▶ [Work to be completed]
Can you recast the part that opens with the line containing "Task: Click the" and closes with the line containing "Action: pyautogui.click(x=604, y=872)" as a Markdown table with the columns No. and Text, giving each line its number and leaving out any blank lines?

▶ [Data entries]

-------

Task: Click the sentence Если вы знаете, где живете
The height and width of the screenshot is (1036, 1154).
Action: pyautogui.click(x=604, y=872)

-------

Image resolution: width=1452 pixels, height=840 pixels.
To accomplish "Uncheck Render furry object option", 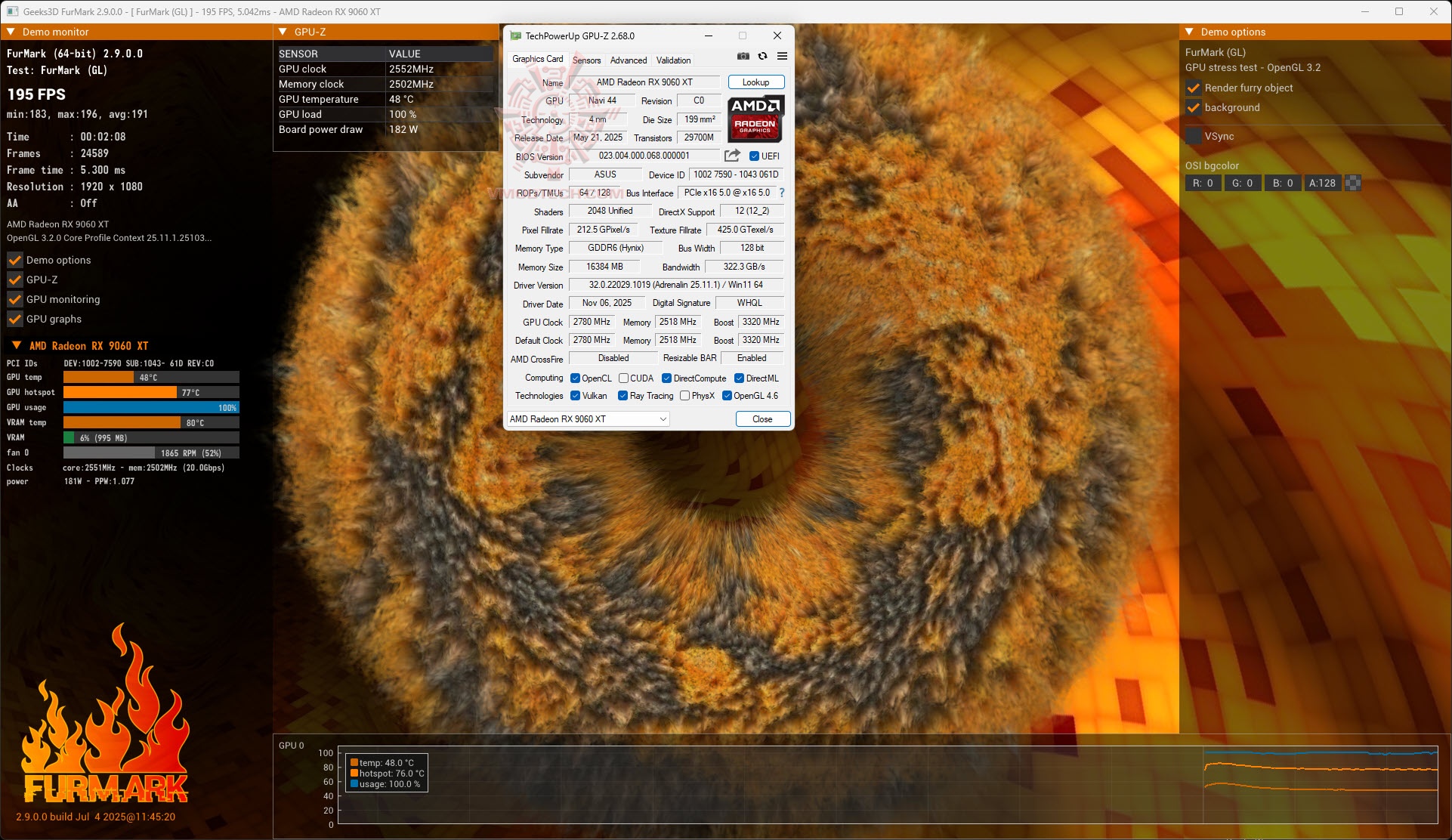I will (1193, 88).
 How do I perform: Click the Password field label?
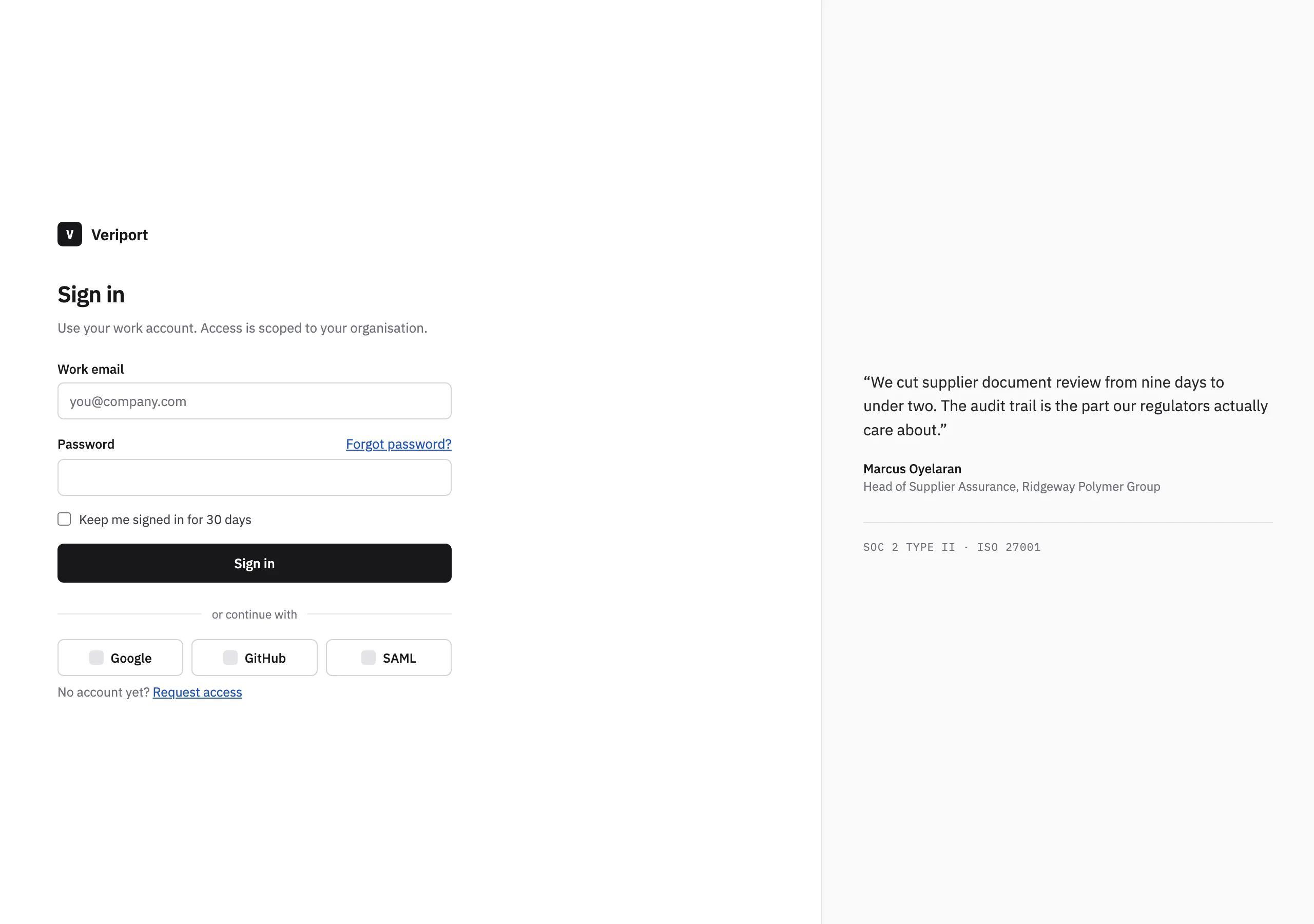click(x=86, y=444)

-------

▶ [Solution to the exercise]
| No. | Text |
|---|---|
| 1 | Task: Click the sentence Если вы знаете, где живете |
| 2 | The height and width of the screenshot is (1036, 1154). |
| 3 | Action: pyautogui.click(x=604, y=872) |